┌─ PROVIDED PASSAGE

At step 720, ML system 150 determines whether it is time to dequeue the new alert. As mentioned previously, ML system 150 makes this determination based on the new alert's priority relative to other alerts. Alerts are dequeued more quickly from high-priority alert queue 230 than from gray alert queue 240. If it is not time to dequeue the new alert, method 700 remains at step 720, and ML system 150 waits until is time to dequeue the new alert. If it is time to dequeue the new alert, method 700 moves to step 722.


At step 722, ML system 150 dequeues the new alert and transmits it to security analytics platform 160 for security risk evaluation. At security analytics platform 160, the new alert is evaluated for malicious activity of the computer system, i.e., it is determined whether the new alert is a malicious alert or a harmless alert. If the new alert is a malicious alert, security analytics platform 160 quickly identifies the associated malicious activity and remediates customer environment 102 accordingly. After step 722, method 700 ends. It should be noted that the above descriptions encapsulate just one method of using event frequencies to determine priorities for alerts and that other methods are possible and contemplated by embodiments.

└─
┌─ DATASET

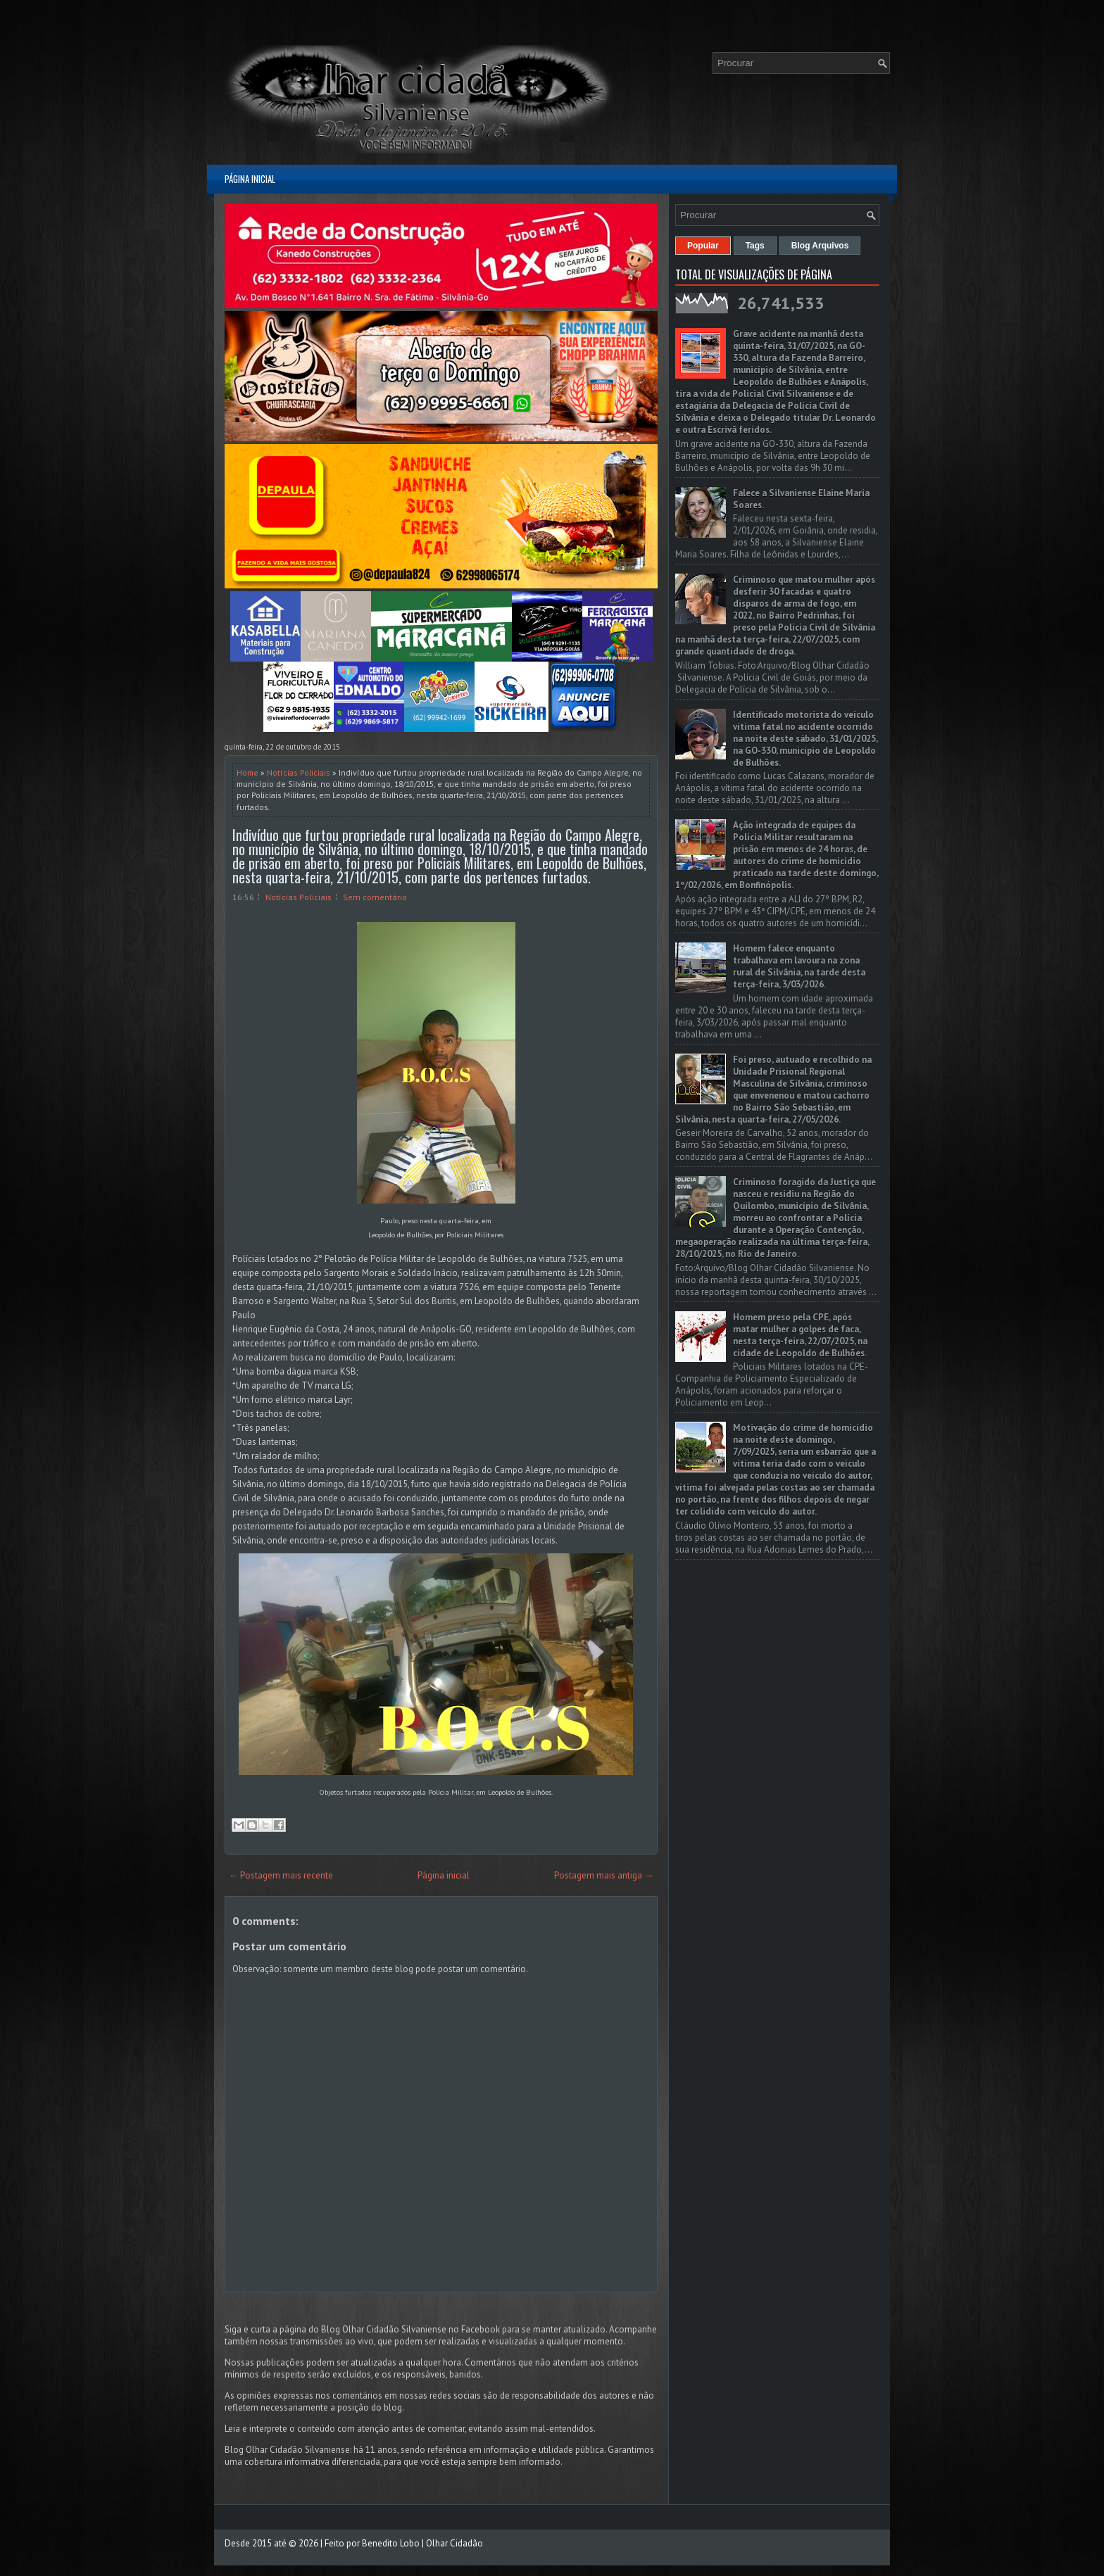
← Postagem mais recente (281, 1875)
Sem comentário (375, 897)
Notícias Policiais (298, 772)
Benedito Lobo (391, 2543)
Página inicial (250, 179)
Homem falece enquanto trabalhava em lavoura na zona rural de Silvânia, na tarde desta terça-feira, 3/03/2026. (799, 966)
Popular (703, 246)
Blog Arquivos (820, 246)
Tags (755, 246)
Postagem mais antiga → (603, 1875)
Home (247, 772)
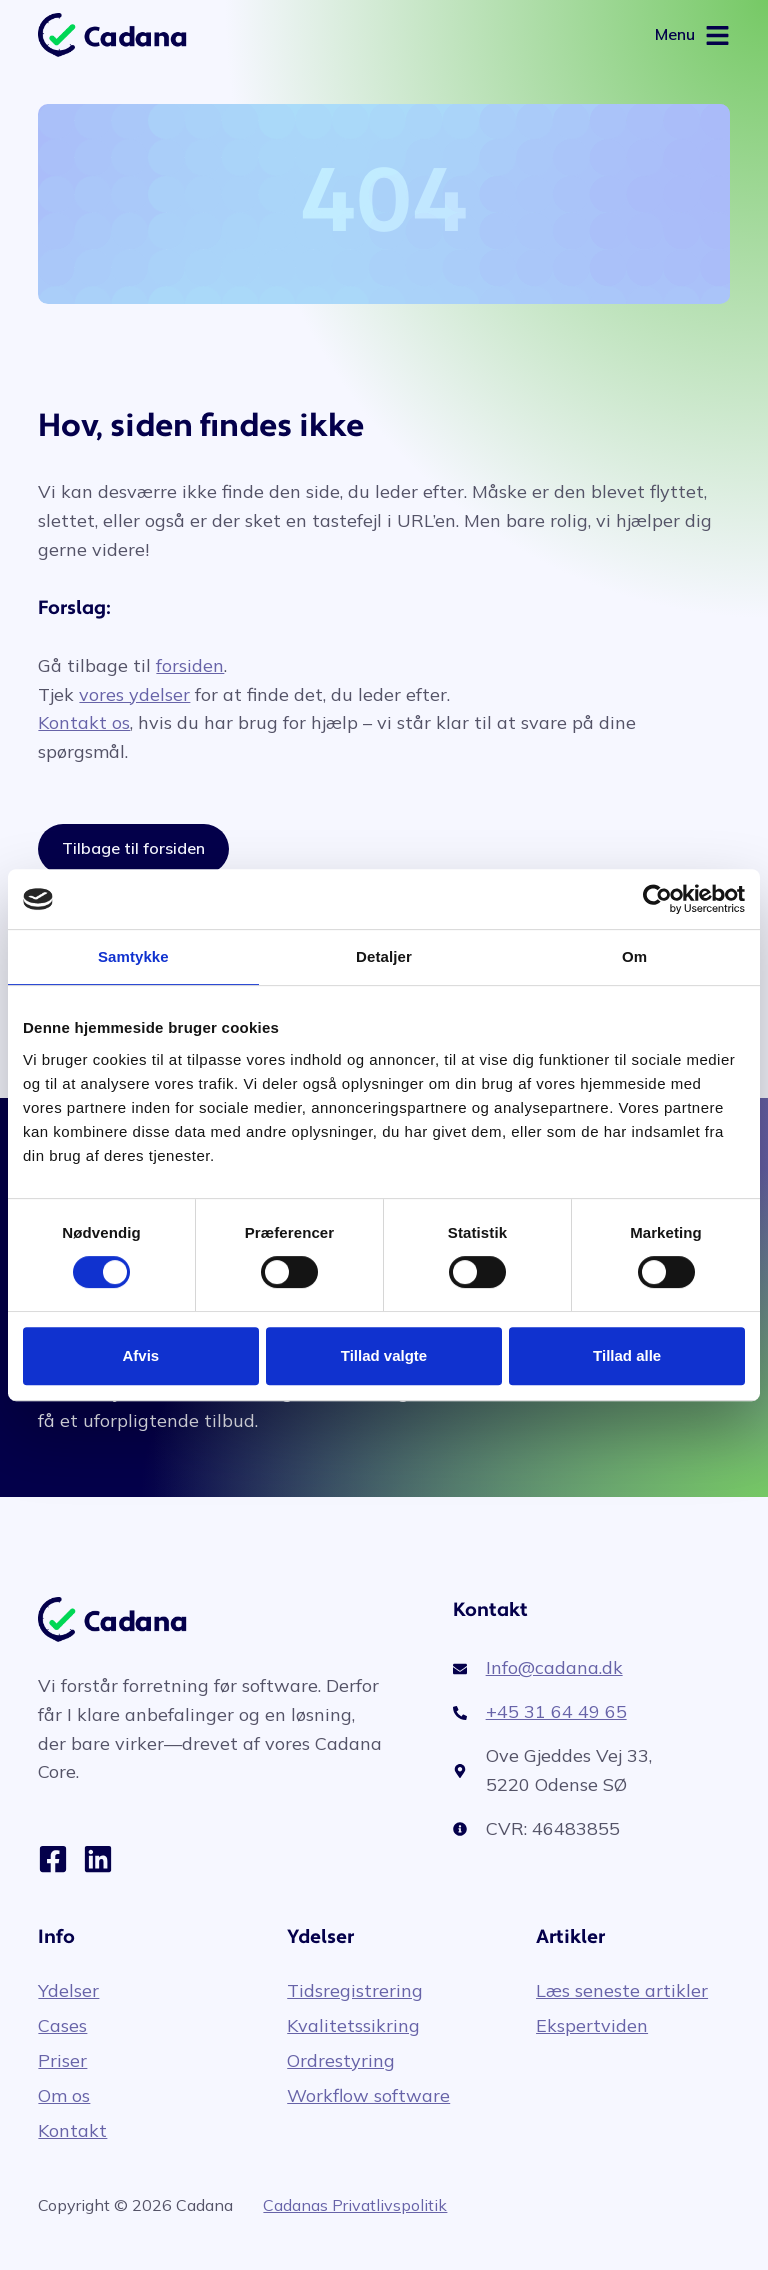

└─

**EXERCISE GOAL**
Can you continue the passage above about prioritizing and dequeuing security alerts, picking up right after its final sentence?

**TASK RESPONSE**
FIG. 8 is a block diagram illustrating components of ML system 150, ML system 150 being configured to perform alternative embodiments. According to the alternative embodiments, during the operational period of ML system 150, rule-based ML platform 152 does not store alerts in high-priority alert queue 230 and gray alert queue 240. Instead, if rule-based analysis service 220 determines that a new alert is high or gray priority, graph-based ML platform 154 analyzes the new alert according to steps 704-722 of FIG. 7. Graph-based analysis service 280 may determine that the new alert is high, gray, or low priority. Graph-based analysis service 280 then stores the new alert in the respective queue, which is high-priority alert queue 230 if the alert is high priority, gray alert queue 240 if gray priority, or low-priority alert queue 250 if low priority.


In some cases, graph-based ML platform 154 determines a more definitive priority level (high or low priority) than rule-based ML platform 152 determines (gray priority). Furthermore, as discussed earlier, for certain types of alerts, graph-based ML platform 154 classifies alerts more accurately than rule-based ML platform 152. If the new alert is malicious, graph-based ML platform 154 may help security analytics platform 160 discover the new alert more quickly by storing the new alert in high-priority alert queue 230 (instead of rule-based ML platform 152 storing it in gray alert queue 240). On the other hand, if the new alert is harmless, graph-based ML platform 154 may prevent security analytics platform 160 from spending valuable time analyzing the harmless alert by storing the new alert in low-priority alert queue 250 (instead of rule-based ML platform 152 storing it in gray alert queue 240).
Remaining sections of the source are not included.